## Prompt:
Rewrite the records below, swapping every "screenshot" for "screen capture" and keeping everything else unchanged. Leave the pictures out of your answer.

## Information provided:
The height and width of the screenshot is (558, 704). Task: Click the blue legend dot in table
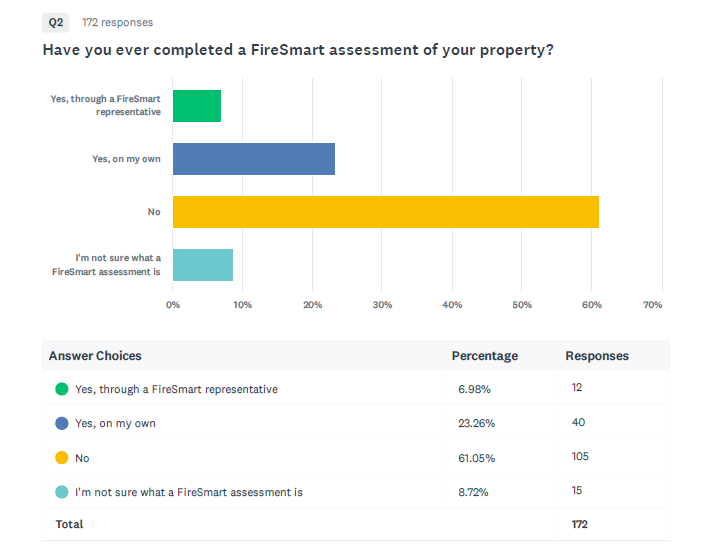coord(62,423)
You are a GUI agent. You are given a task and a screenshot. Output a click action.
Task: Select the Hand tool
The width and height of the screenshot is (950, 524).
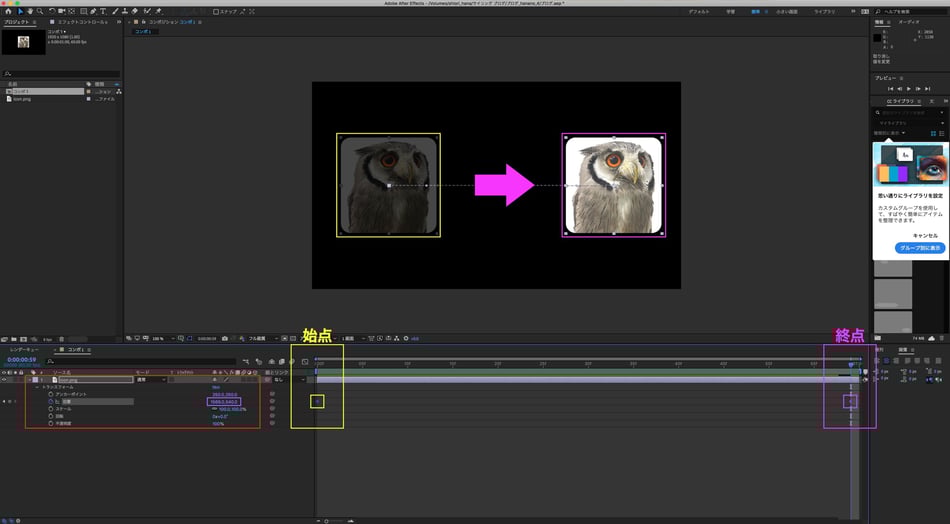click(x=30, y=11)
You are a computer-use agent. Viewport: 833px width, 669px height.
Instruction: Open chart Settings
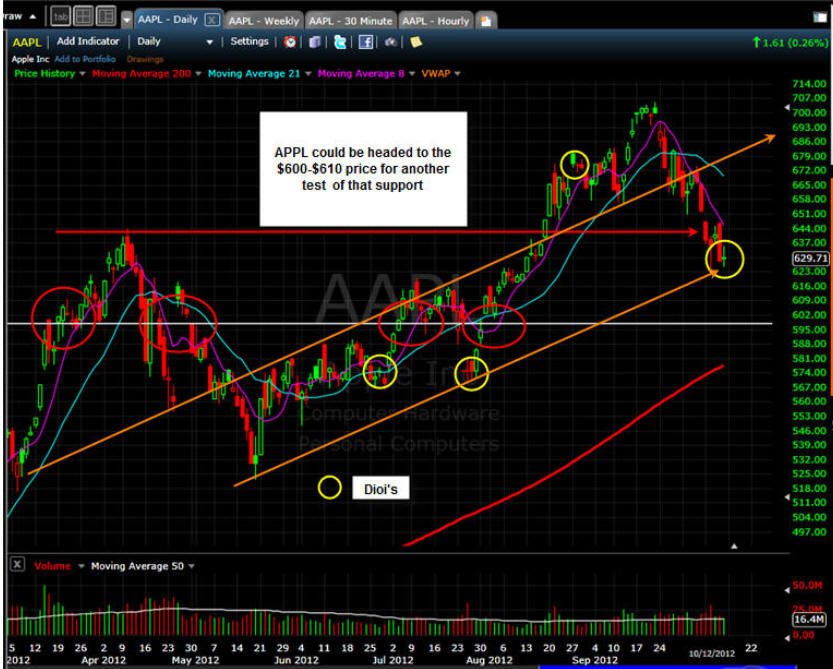249,41

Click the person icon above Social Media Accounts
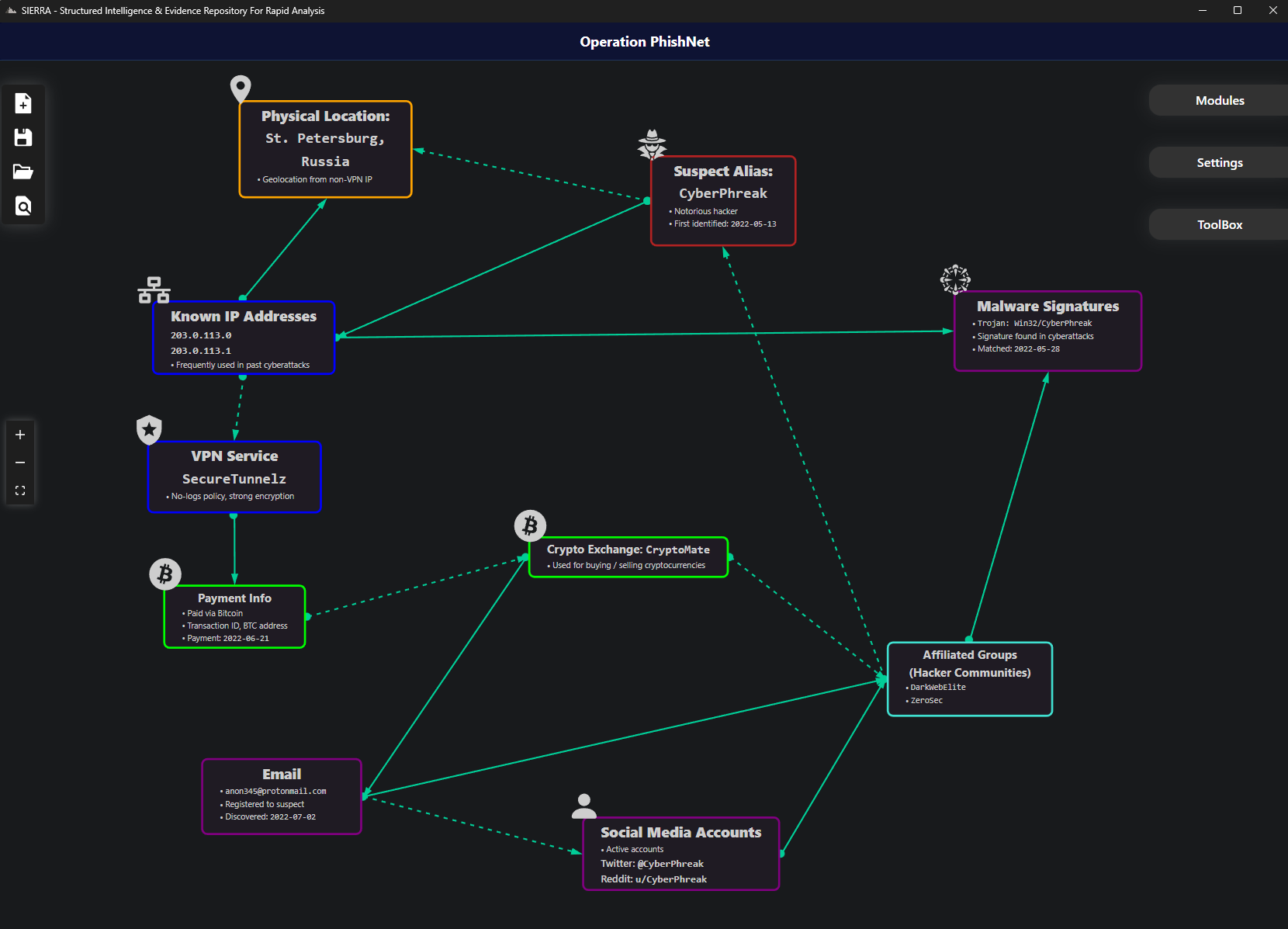[x=584, y=806]
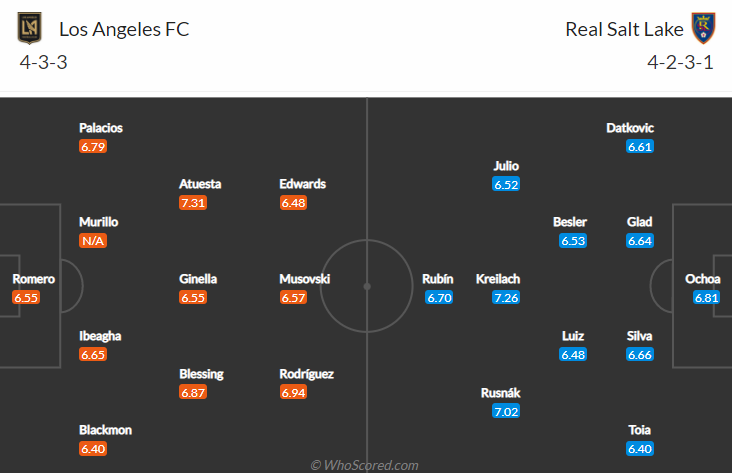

## The reply:
The height and width of the screen capture is (558, 704). Task: Click the blue legend dot in table
coord(62,423)
You are a GUI agent. You are given a task and a screen capture. Output a click action.
Task: Select the Hand tool
The width and height of the screen capture is (950, 524).
click(x=30, y=11)
You are a computer-use agent. Viewport: 833px width, 669px height.
Instruction: Open chart Settings
249,41

Click the person icon above Social Media Accounts
[x=584, y=806]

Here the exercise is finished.